また,欧州域内単一エネルギー市場の創出などを主な目的として開始されたTEN-E(Trans-European energy networks)事業下でも,元々国や地域間の電力網,ガスパイプライン,オイル供給インフラ等の整備に主眼が置かれていたが,20年12月に欧州委員会が大幅な改定を提案,水素インフラ整備が優先課題の一つとされている. さらに国レベルでも,オランダドイツフランススペインなどを皮切りに,中央・東ヨーロッパ諸国でも既存ガスパイプラインの水素転用などの議論が行われている。
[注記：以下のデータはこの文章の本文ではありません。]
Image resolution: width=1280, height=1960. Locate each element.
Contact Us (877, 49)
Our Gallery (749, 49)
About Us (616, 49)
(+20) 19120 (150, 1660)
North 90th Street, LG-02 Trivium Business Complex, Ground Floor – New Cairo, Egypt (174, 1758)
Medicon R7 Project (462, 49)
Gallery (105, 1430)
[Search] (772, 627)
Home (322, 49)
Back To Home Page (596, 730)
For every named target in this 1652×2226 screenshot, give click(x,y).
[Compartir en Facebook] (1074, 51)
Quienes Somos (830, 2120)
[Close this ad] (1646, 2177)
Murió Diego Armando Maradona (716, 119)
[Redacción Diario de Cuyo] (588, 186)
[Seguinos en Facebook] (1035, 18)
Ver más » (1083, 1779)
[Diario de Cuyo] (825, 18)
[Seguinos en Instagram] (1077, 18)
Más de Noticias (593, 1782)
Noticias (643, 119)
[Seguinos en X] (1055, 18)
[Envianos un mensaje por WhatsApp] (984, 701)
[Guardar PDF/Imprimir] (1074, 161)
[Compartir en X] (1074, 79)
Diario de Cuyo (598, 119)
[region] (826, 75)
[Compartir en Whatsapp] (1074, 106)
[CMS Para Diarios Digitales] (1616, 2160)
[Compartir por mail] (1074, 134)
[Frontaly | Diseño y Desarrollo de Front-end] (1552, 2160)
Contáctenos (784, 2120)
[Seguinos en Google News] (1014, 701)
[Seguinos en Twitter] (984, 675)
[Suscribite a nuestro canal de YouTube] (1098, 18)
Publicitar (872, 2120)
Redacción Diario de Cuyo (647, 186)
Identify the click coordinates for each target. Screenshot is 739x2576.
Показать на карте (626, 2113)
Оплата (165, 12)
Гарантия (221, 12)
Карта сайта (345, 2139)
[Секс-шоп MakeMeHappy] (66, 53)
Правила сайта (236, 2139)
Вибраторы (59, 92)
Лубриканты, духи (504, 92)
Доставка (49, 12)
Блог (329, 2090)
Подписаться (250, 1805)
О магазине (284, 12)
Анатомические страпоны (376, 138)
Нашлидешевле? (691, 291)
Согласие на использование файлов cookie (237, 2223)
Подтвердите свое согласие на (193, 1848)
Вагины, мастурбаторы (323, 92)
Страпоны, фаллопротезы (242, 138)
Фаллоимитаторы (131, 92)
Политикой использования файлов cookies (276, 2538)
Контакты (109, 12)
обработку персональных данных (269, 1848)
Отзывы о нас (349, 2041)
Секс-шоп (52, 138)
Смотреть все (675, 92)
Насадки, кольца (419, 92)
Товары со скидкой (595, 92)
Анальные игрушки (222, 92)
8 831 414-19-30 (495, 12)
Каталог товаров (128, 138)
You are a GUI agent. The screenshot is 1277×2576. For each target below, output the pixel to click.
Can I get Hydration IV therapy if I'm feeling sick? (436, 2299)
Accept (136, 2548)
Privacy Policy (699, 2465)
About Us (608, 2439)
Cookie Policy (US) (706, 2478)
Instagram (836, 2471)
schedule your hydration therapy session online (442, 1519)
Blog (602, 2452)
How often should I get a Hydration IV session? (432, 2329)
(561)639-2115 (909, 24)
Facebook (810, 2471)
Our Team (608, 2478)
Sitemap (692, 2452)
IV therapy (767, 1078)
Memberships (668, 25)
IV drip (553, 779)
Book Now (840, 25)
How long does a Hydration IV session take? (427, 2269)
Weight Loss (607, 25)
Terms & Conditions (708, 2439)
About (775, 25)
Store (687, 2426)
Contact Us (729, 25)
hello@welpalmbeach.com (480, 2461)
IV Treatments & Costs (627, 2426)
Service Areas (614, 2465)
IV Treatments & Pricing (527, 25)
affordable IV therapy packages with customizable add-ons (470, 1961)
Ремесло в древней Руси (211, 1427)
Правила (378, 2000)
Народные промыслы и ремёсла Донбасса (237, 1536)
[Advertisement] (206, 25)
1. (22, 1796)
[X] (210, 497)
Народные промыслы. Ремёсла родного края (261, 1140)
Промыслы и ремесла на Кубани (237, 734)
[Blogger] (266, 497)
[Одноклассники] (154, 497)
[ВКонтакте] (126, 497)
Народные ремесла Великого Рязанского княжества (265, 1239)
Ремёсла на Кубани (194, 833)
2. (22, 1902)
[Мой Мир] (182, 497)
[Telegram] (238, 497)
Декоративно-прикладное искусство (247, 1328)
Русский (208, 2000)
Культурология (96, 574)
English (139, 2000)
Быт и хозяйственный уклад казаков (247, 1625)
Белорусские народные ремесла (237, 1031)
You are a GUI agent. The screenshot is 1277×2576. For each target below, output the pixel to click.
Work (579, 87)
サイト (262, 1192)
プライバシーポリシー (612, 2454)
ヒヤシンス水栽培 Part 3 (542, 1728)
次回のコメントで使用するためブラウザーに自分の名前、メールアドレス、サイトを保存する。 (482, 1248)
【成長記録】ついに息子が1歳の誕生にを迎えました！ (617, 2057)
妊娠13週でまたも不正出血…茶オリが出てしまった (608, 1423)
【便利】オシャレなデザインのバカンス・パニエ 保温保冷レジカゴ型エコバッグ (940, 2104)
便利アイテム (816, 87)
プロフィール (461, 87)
欧州は, 2030年迄に域内最終エネルギー需要の約6%を,2050年には約24%を水素で満たすことを,域内全体の目標として掲げている.

欧州水素ロードマップにおける長期目標

出典:欧州委員会

今後の展望

脱炭素化の文脈において水素が大きな脚光を浴びており,上述のとおりEUや欧州各国が中長期的な水素戦略を公表してきている一方,クリーン水素の価格は依然と高く,今後,いかに水素販売価格を抑えていくかがカギとなる.現状,水素製造コストは天然ガスなどの燃料コストが大部分を占め(45-75%),欧州を含めガス輸入国・地域における製造コストは必然的に高くなっている.今後,世界全体で価格が下がりつつある再エネ電力を利用した水電解由来の水素製造をいかに拡大すると同時に,運輸や鉄鋼業などHard-to-abate sectorsでの水素需要拡大促進,水素供給インフラ整備などが今後の課題となる.

水素製造コスト(2018年時点)

出典:IEA

これら野心的な目標や戦略を実施するためには相応の投資が必要となるが,欧州は異なるEU基金や欧州投資銀行(EIB)などによる公的融資を活用し,2050年までに最大で約4700億ユーロの投資を行うとしている.

欧州による水素への投資内訳

出典:JPECレポート

水素関連企業団体である水素協議会(Hydrogen Council)が実施した調査によると,今後10年で世界で計画されている228もの水素プロジェクトの内,126件(55%)が欧州で実施予定とされており,今後欧州にて水素投資が加速化していくことが見込まれる.

世界全体における水素関連プロジェクト

出典:水素協議会

日本では川崎重工業などがこれまでの液化天然ガス(LNG)運搬船などの知見を利用して水素のサプライチェーンづくりに乗り出しており,菅内閣のグリーン成長戦略でも水素が脱炭素のキーテクノロジーとして位置付けるなど,官民で水素への気運が高まりつつあるが,欧州と比べ,生産や投資規模で格差が指摘されており,今後の動向が注目される.